▶ [Activity] An exact copy is the goal: every line from the one containing "Given: Open Gmail settings gear icon" to the end of the material below, pictures excluded.

BEGIN Stored data

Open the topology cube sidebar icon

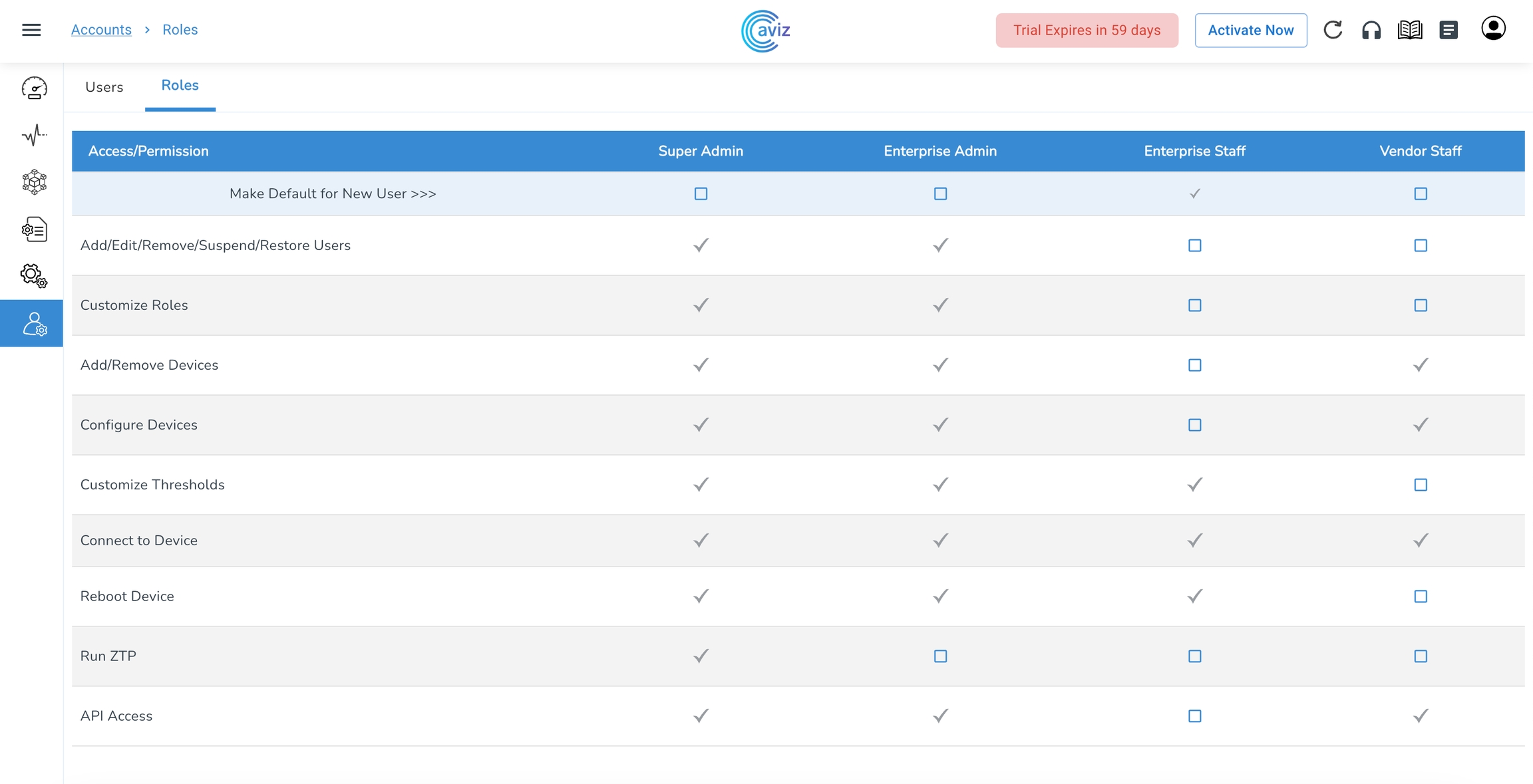[x=34, y=182]
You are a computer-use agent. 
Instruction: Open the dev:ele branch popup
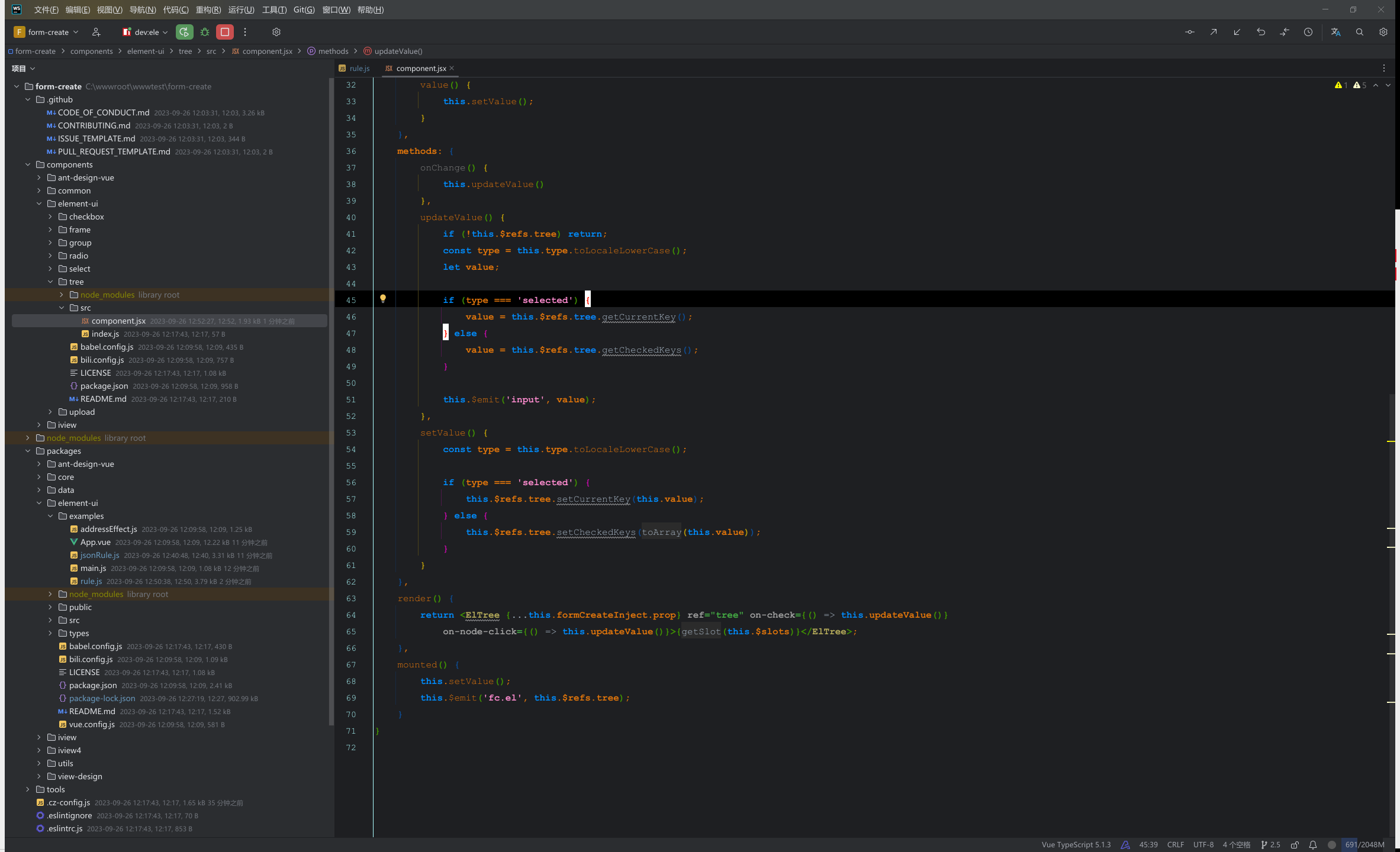(x=144, y=32)
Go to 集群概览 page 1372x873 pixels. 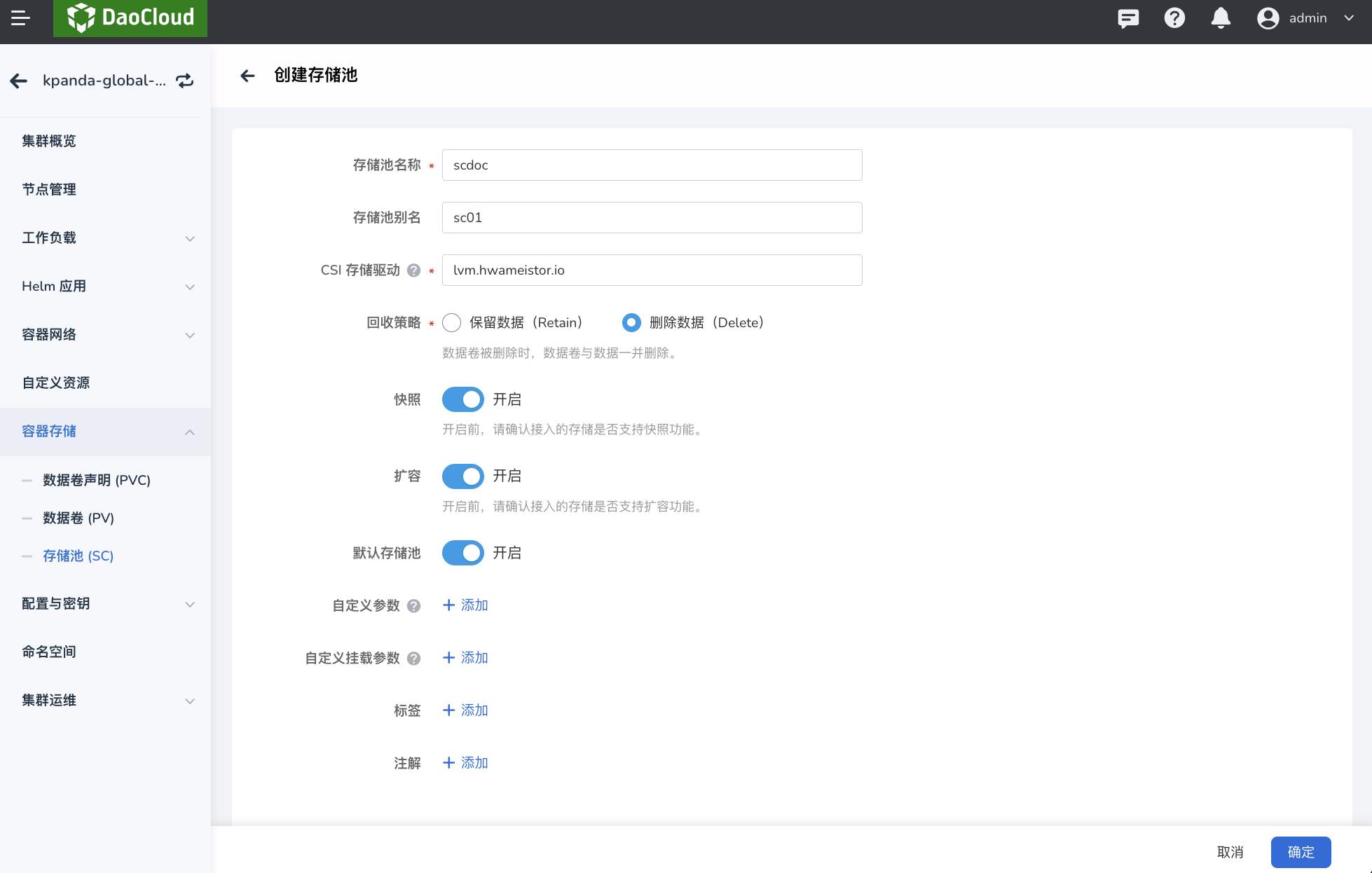49,141
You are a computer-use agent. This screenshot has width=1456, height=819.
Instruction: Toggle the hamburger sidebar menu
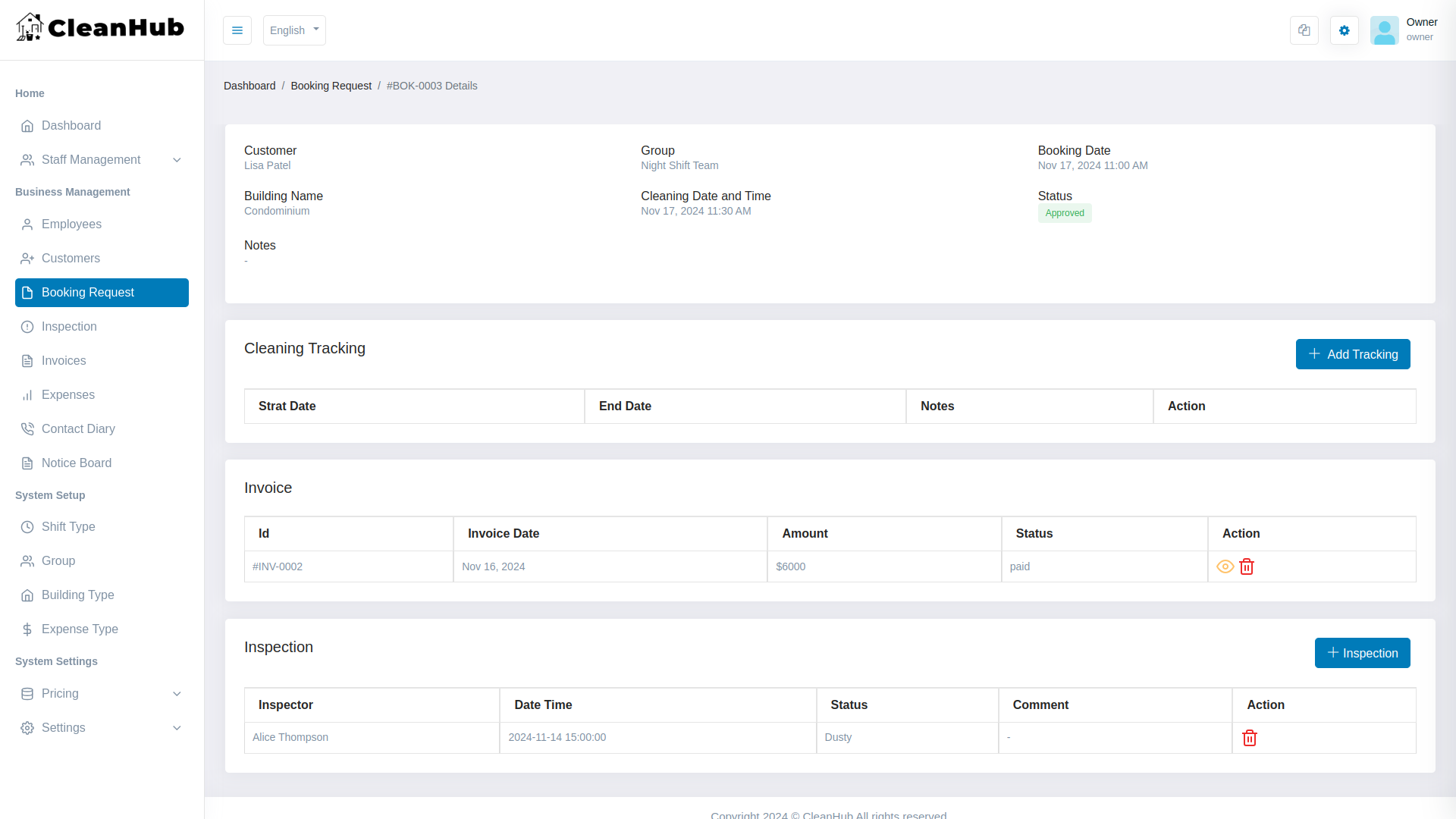click(x=237, y=30)
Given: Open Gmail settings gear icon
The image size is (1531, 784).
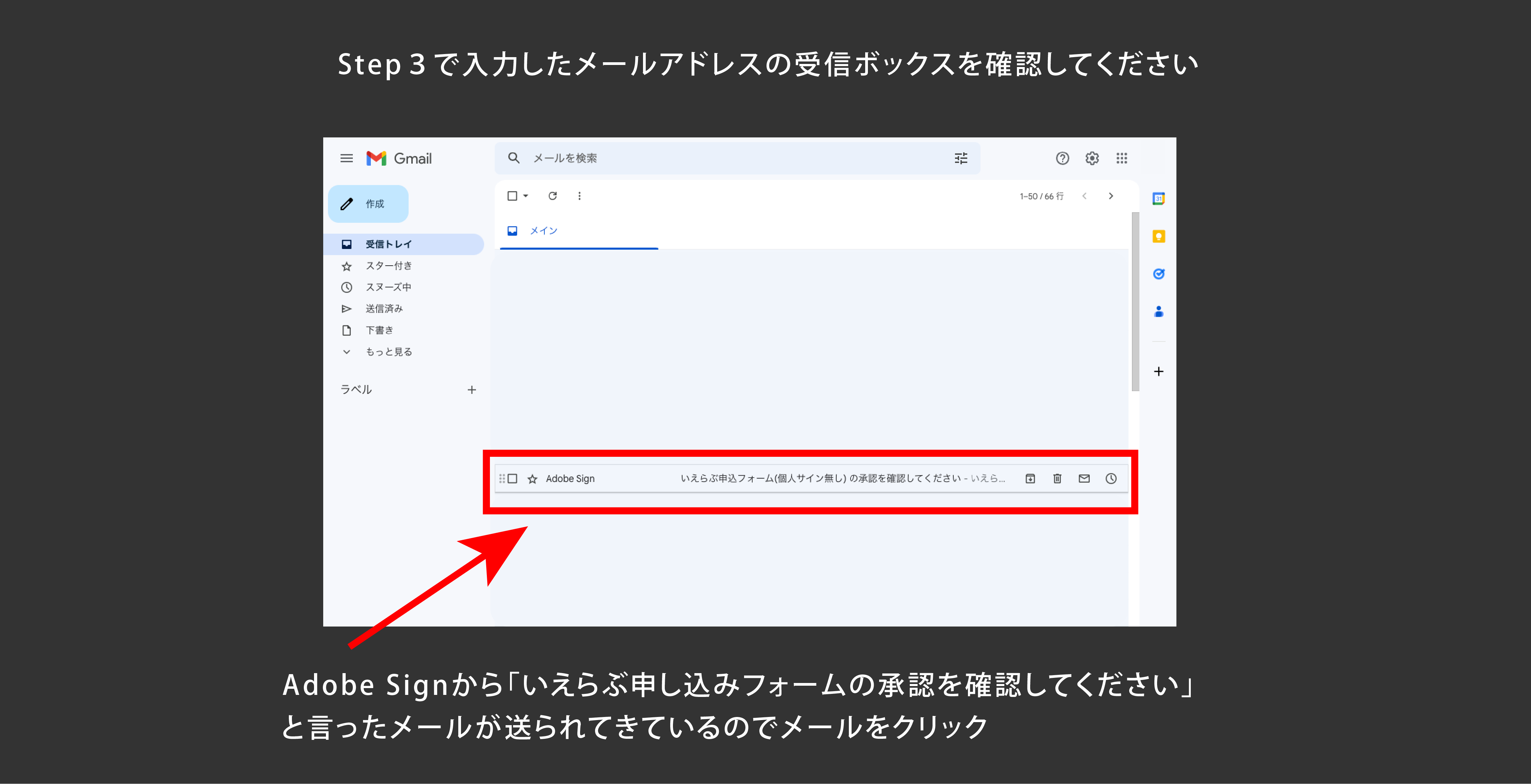Looking at the screenshot, I should tap(1092, 158).
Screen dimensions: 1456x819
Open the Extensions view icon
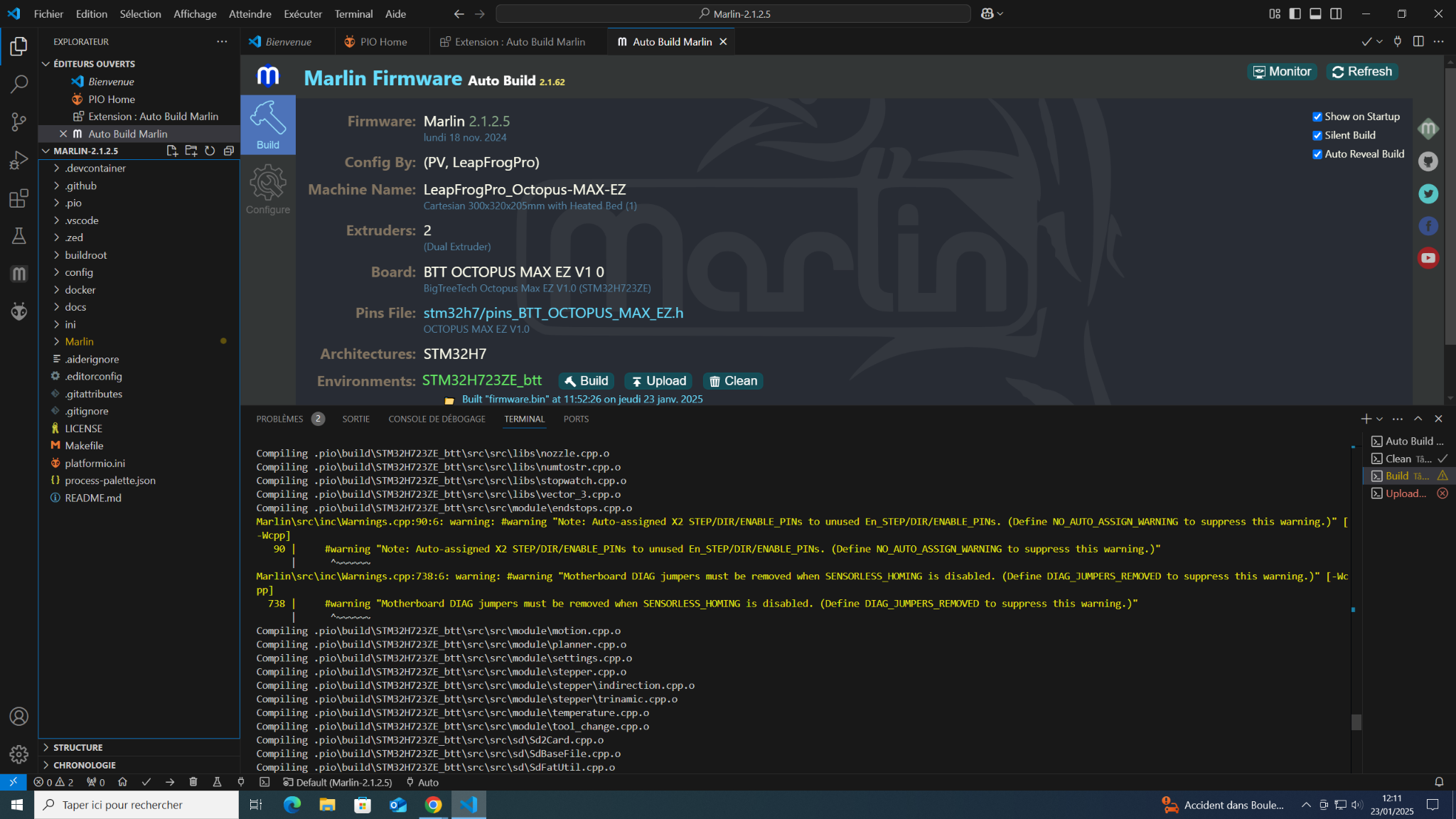pyautogui.click(x=19, y=198)
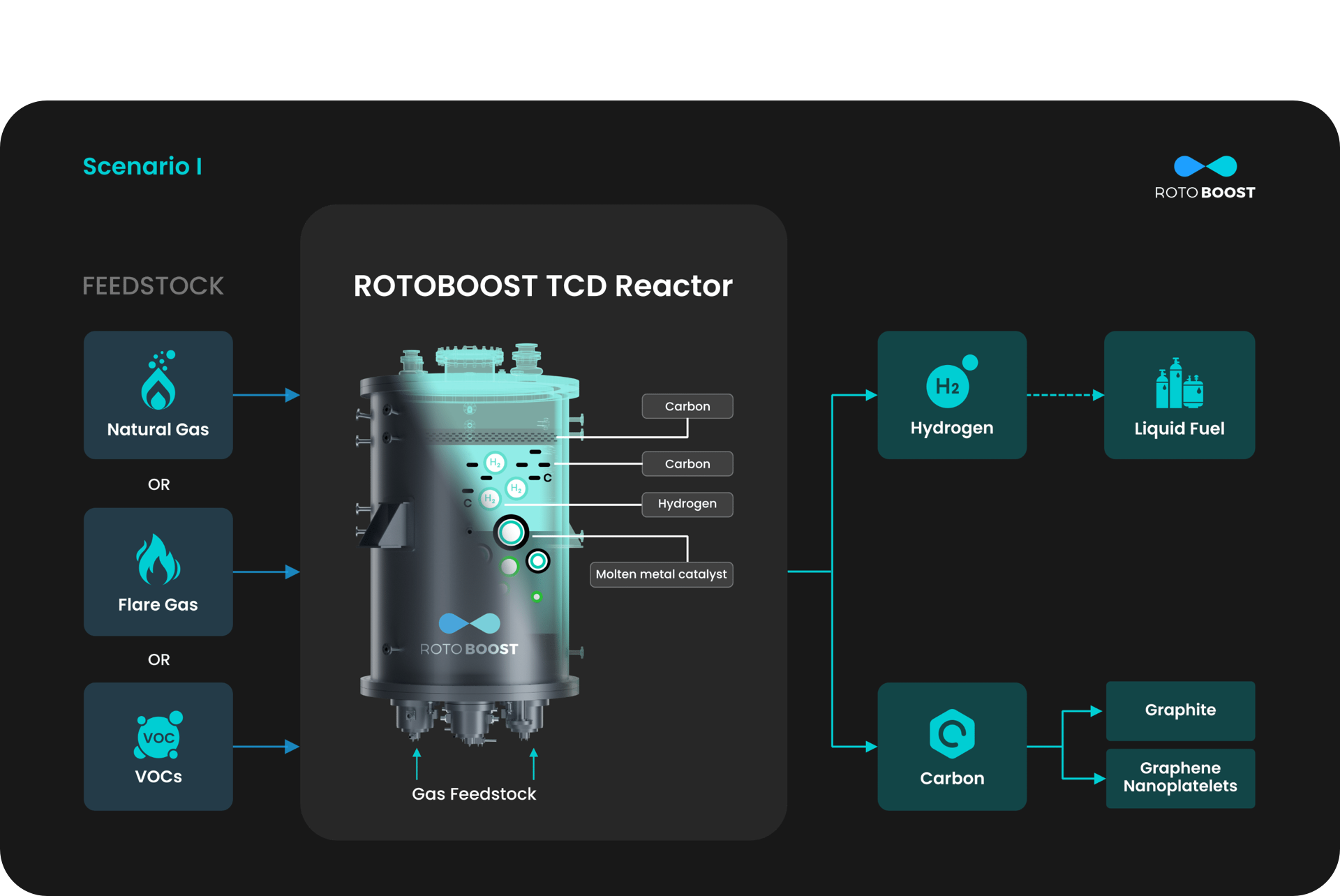Click the Graphite output box
This screenshot has height=896, width=1340.
coord(1179,710)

END Stored data

▶ [Answer section]
Given: Open Gmail settings gear icon
The image size is (1531, 784).
Looking at the screenshot, I should tap(1092, 158).
Screen dimensions: 1456x819
Open the Extensions view icon
pyautogui.click(x=19, y=198)
Click the Graphite output box
This screenshot has height=896, width=1340.
coord(1179,710)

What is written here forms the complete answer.